Quelques heures seulement après la qualification de l’équipe nationale algérienne face à la République démocratique du Congo, les débats ont rapidement animé les plateaux télévisés. En soirée, sur le plateau de El Heddaf TV, Ali Bencheikh et Amine Aksas se sont exprimés à chaud sur la prestation de Mohamed Amoura, au terme d’un huitième de finale intense et très disputé dans le cadre de la CAN 2025.
Aligné en pointe de l’attaque algérienne, Amoura a été au cœur de nombreux duels face à une défense congolaise particulièrement robuste. Le rythme élevé du match et l’engagement physique imposé par l’adversaire ont rendu sa tâche complexe, notamment dans les phases de jeu aériennes et les confrontations directes. C’est dans ce contexte qu’Ali Bencheikh a livré une analyse imagée de la situation, estimant que l’attaquant algérien semblait parfois évoluer « comme un fils face à son père », en référence à la différence de gabarit avec le défenseur congolais chargé de le surveiller. Une métaphore utilisée pour illustrer l’intensité des duels et la difficulté pour Amoura de peser physiquement sur certaines séquences.
Pour Amine Aksas, l’essentiel devait toutefois rester la qualification. L’ancien défenseur a rappelé que, dans ce type de rencontre à élimination directe, l’objectif prioritaire est la victoire, indépendamment des prestations individuelles. Selon lui, le contexte du match et la pression qui l’accompagnait expliquent en partie certaines approximations observées, soulignant que l’attention se portera avant tout sur le résultat final plutôt que sur le rendement d’un seul joueur.

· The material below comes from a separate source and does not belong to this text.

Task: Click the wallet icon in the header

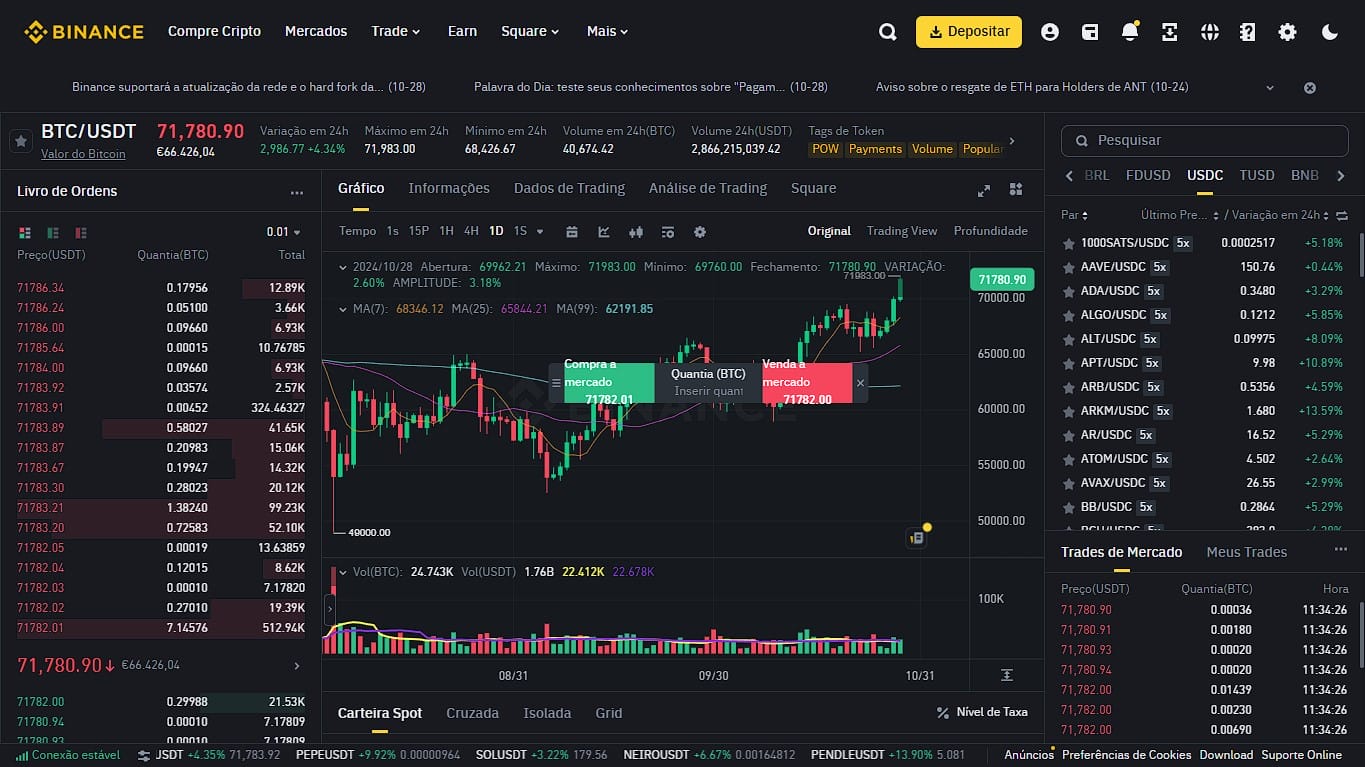Action: (1090, 31)
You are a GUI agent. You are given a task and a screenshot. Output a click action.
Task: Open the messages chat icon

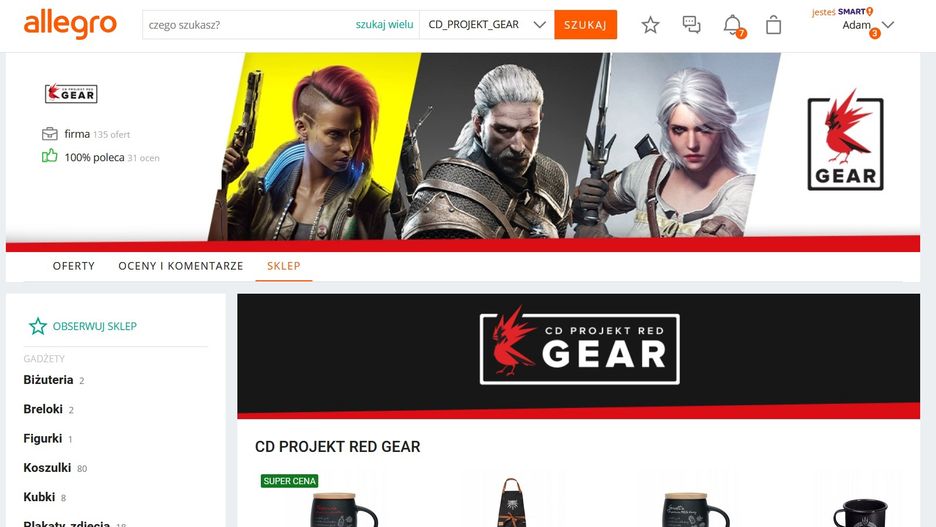pos(691,24)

Néanmoins, Aksas a également mis en lumière un aspect précis du jeu de Mohamed Amoura : la finition. Il a rappelé que l’attaquant s’est procuré des occasions nettes lors de cette rencontre, mais aussi lors de précédents matchs face au Soudan et au Burkina Faso, sans parvenir à les convertir. Un constat factuel qui, selon lui, mérite réflexion, surtout à l’approche des prochaines échéances où l’efficacité devant le but pourrait s’avérer déterminante.

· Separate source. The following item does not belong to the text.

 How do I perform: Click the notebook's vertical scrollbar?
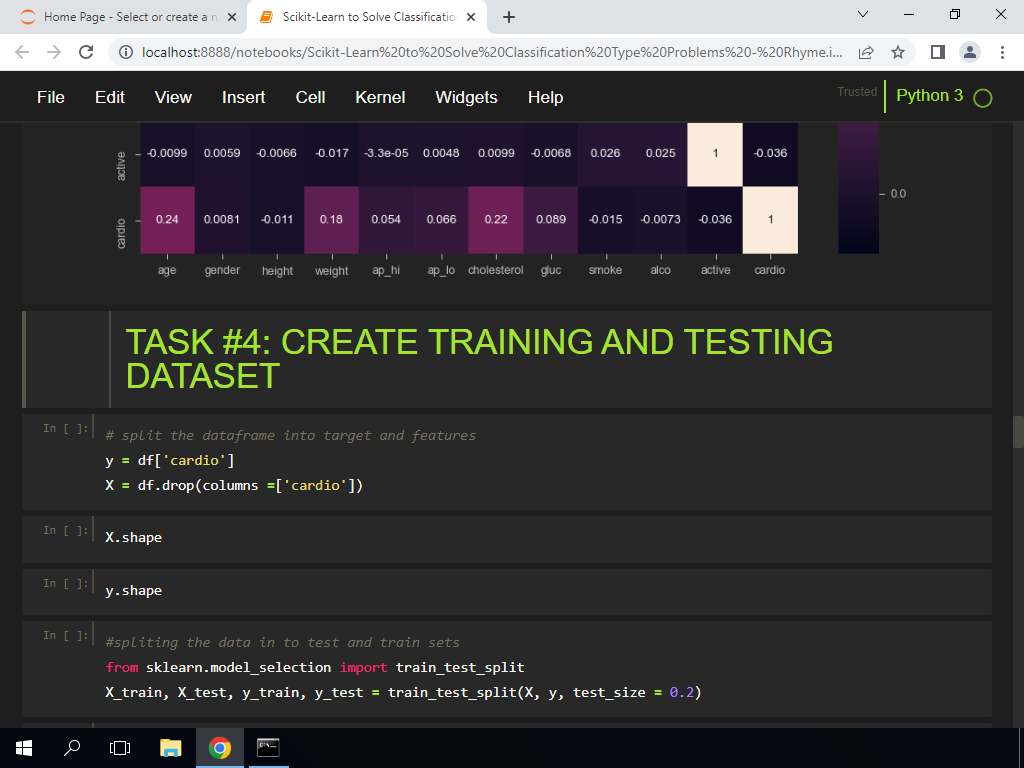[x=1016, y=430]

Les interventions de Bencheikh et Aksas se sont inscrites dans une analyse technique, sans remise en cause du rôle d’Amoura dans le dispositif algérien. Les deux consultants ont reconnu son activité, sa générosité dans l’effort et sa capacité à créer du danger par ses déplacements. Toutefois, ils ont souligné que la concentration devant le but reste un axe d’amélioration important.
En cette soirée marquée par la qualification des Verts pour les quarts de finale, ces échanges illustrent l’exigence entourant l’équipe nationale. À ce stade de la compétition, chaque détail compte, et les débats d’après-match reflètent l’attente élevée placée dans les joueurs appelés à porter les ambitions algériennes dans cette CAN 2025.